> [To do]:
Extract all of the entries and give them again, word for word.

(Data excerpts)
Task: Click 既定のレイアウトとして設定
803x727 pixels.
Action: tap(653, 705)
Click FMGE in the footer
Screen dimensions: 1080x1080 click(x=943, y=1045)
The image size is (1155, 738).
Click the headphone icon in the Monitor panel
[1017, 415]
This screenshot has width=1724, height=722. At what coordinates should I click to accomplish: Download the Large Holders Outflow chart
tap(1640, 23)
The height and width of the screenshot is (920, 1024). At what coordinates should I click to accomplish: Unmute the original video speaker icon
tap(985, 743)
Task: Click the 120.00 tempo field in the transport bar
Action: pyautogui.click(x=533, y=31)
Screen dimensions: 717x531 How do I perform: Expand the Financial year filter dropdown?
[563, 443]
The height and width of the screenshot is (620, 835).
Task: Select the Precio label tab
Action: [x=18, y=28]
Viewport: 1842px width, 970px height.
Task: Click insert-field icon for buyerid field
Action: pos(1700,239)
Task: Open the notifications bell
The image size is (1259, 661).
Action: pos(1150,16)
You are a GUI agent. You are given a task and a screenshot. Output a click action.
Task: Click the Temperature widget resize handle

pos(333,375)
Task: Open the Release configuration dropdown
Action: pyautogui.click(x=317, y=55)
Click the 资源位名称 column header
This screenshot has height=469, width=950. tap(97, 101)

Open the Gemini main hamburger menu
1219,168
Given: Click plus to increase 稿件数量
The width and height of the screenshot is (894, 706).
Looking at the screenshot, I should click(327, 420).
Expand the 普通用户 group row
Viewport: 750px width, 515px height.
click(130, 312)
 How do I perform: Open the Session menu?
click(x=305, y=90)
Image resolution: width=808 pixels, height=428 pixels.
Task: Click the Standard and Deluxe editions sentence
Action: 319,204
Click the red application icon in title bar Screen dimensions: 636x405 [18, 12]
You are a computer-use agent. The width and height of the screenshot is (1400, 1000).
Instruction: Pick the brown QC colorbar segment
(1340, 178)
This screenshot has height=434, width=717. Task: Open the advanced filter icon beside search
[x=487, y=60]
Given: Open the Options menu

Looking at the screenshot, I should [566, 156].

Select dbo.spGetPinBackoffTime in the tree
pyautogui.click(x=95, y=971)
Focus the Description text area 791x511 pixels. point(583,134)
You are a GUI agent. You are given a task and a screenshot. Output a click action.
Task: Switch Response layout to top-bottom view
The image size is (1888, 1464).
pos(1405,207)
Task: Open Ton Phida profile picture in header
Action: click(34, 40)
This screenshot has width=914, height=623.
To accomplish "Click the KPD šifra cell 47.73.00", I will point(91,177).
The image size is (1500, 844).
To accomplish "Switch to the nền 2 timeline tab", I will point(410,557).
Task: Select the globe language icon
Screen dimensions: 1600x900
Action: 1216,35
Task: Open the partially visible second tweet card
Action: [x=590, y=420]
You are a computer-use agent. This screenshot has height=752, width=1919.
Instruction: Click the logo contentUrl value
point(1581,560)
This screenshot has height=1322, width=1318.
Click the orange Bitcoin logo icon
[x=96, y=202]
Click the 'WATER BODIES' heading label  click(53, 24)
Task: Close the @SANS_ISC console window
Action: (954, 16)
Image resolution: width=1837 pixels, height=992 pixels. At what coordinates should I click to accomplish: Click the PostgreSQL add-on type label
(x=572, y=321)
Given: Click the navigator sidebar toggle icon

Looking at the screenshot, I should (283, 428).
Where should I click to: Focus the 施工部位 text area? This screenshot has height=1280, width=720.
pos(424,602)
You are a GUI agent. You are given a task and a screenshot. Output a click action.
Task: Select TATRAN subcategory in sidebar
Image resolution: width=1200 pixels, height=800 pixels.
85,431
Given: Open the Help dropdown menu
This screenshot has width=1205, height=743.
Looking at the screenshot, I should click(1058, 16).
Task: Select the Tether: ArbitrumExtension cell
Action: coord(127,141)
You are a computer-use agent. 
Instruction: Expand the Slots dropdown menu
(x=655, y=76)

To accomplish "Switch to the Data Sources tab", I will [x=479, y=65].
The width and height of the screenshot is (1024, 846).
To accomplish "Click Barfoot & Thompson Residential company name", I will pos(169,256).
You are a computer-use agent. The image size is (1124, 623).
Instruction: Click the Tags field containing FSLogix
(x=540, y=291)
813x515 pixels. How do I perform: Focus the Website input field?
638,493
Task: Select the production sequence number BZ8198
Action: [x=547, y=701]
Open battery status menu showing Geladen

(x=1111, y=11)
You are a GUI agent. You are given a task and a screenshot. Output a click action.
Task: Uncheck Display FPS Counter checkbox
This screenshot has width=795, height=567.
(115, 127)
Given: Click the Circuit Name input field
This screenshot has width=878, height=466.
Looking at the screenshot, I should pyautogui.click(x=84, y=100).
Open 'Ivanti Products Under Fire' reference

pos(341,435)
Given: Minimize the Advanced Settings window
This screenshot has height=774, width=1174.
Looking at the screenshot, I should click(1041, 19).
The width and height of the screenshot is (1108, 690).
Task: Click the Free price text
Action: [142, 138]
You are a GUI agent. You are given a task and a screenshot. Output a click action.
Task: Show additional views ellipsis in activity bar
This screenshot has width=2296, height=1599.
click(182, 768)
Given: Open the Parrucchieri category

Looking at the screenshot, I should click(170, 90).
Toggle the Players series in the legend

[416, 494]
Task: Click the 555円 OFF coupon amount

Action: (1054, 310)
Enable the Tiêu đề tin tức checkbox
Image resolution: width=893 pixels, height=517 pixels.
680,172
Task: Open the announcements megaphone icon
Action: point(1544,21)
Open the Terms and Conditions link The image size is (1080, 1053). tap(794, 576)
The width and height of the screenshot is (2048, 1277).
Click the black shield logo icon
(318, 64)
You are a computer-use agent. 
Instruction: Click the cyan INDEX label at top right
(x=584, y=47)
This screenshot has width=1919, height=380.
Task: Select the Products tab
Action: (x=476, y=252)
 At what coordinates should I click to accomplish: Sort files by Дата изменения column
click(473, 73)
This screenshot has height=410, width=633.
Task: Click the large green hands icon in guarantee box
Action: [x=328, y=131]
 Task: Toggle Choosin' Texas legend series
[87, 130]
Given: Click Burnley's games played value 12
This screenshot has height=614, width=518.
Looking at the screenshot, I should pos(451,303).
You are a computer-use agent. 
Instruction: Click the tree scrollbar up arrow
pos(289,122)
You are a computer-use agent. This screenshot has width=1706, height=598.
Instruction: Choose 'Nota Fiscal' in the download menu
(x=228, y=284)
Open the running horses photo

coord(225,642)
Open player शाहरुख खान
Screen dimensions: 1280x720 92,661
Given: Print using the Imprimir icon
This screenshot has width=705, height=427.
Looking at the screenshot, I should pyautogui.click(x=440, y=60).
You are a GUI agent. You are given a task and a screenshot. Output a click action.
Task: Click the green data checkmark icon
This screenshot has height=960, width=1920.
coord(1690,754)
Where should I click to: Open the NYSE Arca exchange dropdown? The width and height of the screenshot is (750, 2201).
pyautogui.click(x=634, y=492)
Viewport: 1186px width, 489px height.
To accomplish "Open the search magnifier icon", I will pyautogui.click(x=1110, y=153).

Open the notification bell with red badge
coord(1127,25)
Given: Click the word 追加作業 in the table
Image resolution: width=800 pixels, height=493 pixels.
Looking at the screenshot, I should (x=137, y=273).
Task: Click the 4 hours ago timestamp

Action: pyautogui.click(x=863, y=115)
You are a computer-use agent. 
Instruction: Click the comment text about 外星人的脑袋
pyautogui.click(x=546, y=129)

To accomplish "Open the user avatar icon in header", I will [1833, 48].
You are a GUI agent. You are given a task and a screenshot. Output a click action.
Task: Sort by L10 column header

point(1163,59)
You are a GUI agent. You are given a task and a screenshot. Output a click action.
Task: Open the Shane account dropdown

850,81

> [Response to this exercise]:
Task: Click 既定のレイアウトとして設定
803x727 pixels.
Action: tap(653, 705)
Click FMGE in the footer
Screen dimensions: 1080x1080 click(x=943, y=1045)
The image size is (1155, 738).
Click the headphone icon in the Monitor panel
[1017, 415]
This screenshot has width=1724, height=722. At what coordinates should I click to accomplish: Download the Large Holders Outflow chart
tap(1640, 23)
The height and width of the screenshot is (920, 1024). At what coordinates should I click to accomplish: Unmute the original video speaker icon
tap(985, 743)
Task: Click the 120.00 tempo field in the transport bar
Action: pyautogui.click(x=533, y=31)
Screen dimensions: 717x531 How do I perform: Expand the Financial year filter dropdown?
[563, 443]
The height and width of the screenshot is (620, 835).
Task: Select the Precio label tab
Action: [x=18, y=28]
Viewport: 1842px width, 970px height.
Task: Click insert-field icon for buyerid field
Action: pos(1700,239)
Task: Open the notifications bell
The image size is (1259, 661).
Action: pos(1150,16)
You are a GUI agent. You are given a task and a screenshot. Output a click action.
Task: Click the Temperature widget resize handle

pos(333,375)
Task: Open the Release configuration dropdown
Action: pyautogui.click(x=317, y=55)
Click the 资源位名称 column header
This screenshot has height=469, width=950. tap(97, 101)

Open the Gemini main hamburger menu
1219,168
Given: Click plus to increase 稿件数量
The width and height of the screenshot is (894, 706).
Looking at the screenshot, I should click(327, 420).
Expand the 普通用户 group row
Viewport: 750px width, 515px height.
click(130, 312)
 How do I perform: Open the Session menu?
click(x=305, y=90)
Image resolution: width=808 pixels, height=428 pixels.
Task: Click the Standard and Deluxe editions sentence
Action: 319,204
Click the red application icon in title bar Screen dimensions: 636x405 [18, 12]
You are a computer-use agent. The width and height of the screenshot is (1400, 1000).
Instruction: Pick the brown QC colorbar segment
(1340, 178)
This screenshot has height=434, width=717. Task: Open the advanced filter icon beside search
[x=487, y=60]
Given: Open the Options menu

Looking at the screenshot, I should [566, 156].

Select dbo.spGetPinBackoffTime in the tree
pyautogui.click(x=95, y=971)
Focus the Description text area 791x511 pixels. point(583,134)
You are a GUI agent. You are given a task and a screenshot. Output a click action.
Task: Switch Response layout to top-bottom view
The image size is (1888, 1464).
pos(1405,207)
Task: Open Ton Phida profile picture in header
Action: click(34, 40)
This screenshot has width=914, height=623.
To accomplish "Click the KPD šifra cell 47.73.00", I will point(91,177).
The image size is (1500, 844).
To accomplish "Switch to the nền 2 timeline tab", I will point(410,557).
Task: Select the globe language icon
Screen dimensions: 1600x900
Action: 1216,35
Task: Open the partially visible second tweet card
Action: [x=590, y=420]
You are a computer-use agent. This screenshot has height=752, width=1919.
Instruction: Click the logo contentUrl value
point(1581,560)
This screenshot has height=1322, width=1318.
Click the orange Bitcoin logo icon
[x=96, y=202]
Click the 'WATER BODIES' heading label  click(53, 24)
Task: Close the @SANS_ISC console window
Action: (954, 16)
Image resolution: width=1837 pixels, height=992 pixels. At what coordinates should I click to accomplish: Click the PostgreSQL add-on type label
(x=572, y=321)
Given: Click the navigator sidebar toggle icon

Looking at the screenshot, I should (283, 428).
Where should I click to: Focus the 施工部位 text area? This screenshot has height=1280, width=720.
pos(424,602)
You are a GUI agent. You are given a task and a screenshot. Output a click action.
Task: Select TATRAN subcategory in sidebar
Image resolution: width=1200 pixels, height=800 pixels.
85,431
Given: Open the Help dropdown menu
This screenshot has width=1205, height=743.
Looking at the screenshot, I should click(1058, 16).
Task: Select the Tether: ArbitrumExtension cell
Action: coord(127,141)
You are a computer-use agent. 
Instruction: Expand the Slots dropdown menu
(x=655, y=76)

To accomplish "Switch to the Data Sources tab", I will [x=479, y=65].
The width and height of the screenshot is (1024, 846).
To accomplish "Click Barfoot & Thompson Residential company name", I will pos(169,256).
You are a computer-use agent. The image size is (1124, 623).
Instruction: Click the Tags field containing FSLogix
(x=540, y=291)
813x515 pixels. How do I perform: Focus the Website input field?
638,493
Task: Select the production sequence number BZ8198
Action: [x=547, y=701]
Open battery status menu showing Geladen

(x=1111, y=11)
You are a GUI agent. You are given a task and a screenshot. Output a click action.
Task: Uncheck Display FPS Counter checkbox
This screenshot has width=795, height=567.
(115, 127)
Given: Click the Circuit Name input field
This screenshot has width=878, height=466.
Looking at the screenshot, I should pyautogui.click(x=84, y=100).
Open 'Ivanti Products Under Fire' reference

pos(341,435)
Given: Minimize the Advanced Settings window
This screenshot has height=774, width=1174.
Looking at the screenshot, I should click(1041, 19).
The width and height of the screenshot is (1108, 690).
Task: Click the Free price text
Action: [142, 138]
You are a GUI agent. You are given a task and a screenshot. Output a click action.
Task: Show additional views ellipsis in activity bar
This screenshot has width=2296, height=1599.
click(182, 768)
Given: Open the Parrucchieri category

Looking at the screenshot, I should click(170, 90).
Toggle the Players series in the legend

[416, 494]
Task: Click the 555円 OFF coupon amount

Action: (1054, 310)
Enable the Tiêu đề tin tức checkbox
Image resolution: width=893 pixels, height=517 pixels.
680,172
Task: Open the announcements megaphone icon
Action: point(1544,21)
Open the Terms and Conditions link The image size is (1080, 1053). tap(794, 576)
The width and height of the screenshot is (2048, 1277).
Click the black shield logo icon
(318, 64)
You are a computer-use agent. 
Instruction: Click the cyan INDEX label at top right
(x=584, y=47)
This screenshot has width=1919, height=380.
Task: Select the Products tab
Action: (x=476, y=252)
 At what coordinates should I click to accomplish: Sort files by Дата изменения column
click(473, 73)
This screenshot has height=410, width=633.
Task: Click the large green hands icon in guarantee box
Action: [x=328, y=131]
 Task: Toggle Choosin' Texas legend series
[87, 130]
Given: Click Burnley's games played value 12
This screenshot has height=614, width=518.
Looking at the screenshot, I should pos(451,303).
You are a computer-use agent. 
Instruction: Click the tree scrollbar up arrow
pos(289,122)
You are a computer-use agent. This screenshot has width=1706, height=598.
Instruction: Choose 'Nota Fiscal' in the download menu
(x=228, y=284)
Open the running horses photo

coord(225,642)
Open player शाहरुख खान
Screen dimensions: 1280x720 92,661
Given: Print using the Imprimir icon
This screenshot has width=705, height=427.
Looking at the screenshot, I should pyautogui.click(x=440, y=60).
You are a GUI agent. You are given a task and a screenshot. Output a click action.
Task: Click the green data checkmark icon
This screenshot has height=960, width=1920.
coord(1690,754)
Where should I click to: Open the NYSE Arca exchange dropdown? The width and height of the screenshot is (750, 2201).
pyautogui.click(x=634, y=492)
Viewport: 1186px width, 489px height.
To accomplish "Open the search magnifier icon", I will pyautogui.click(x=1110, y=153).

Open the notification bell with red badge
coord(1127,25)
Given: Click the word 追加作業 in the table
Image resolution: width=800 pixels, height=493 pixels.
Looking at the screenshot, I should (x=137, y=273).
Task: Click the 4 hours ago timestamp

Action: pyautogui.click(x=863, y=115)
You are a computer-use agent. 
Instruction: Click the comment text about 外星人的脑袋
pyautogui.click(x=546, y=129)

To accomplish "Open the user avatar icon in header", I will [1833, 48].
You are a GUI agent. You are given a task and a screenshot. Output a click action.
Task: Sort by L10 column header

point(1163,59)
You are a GUI agent. You are given a task and a screenshot. Output a click action.
Task: Open the Shane account dropdown

850,81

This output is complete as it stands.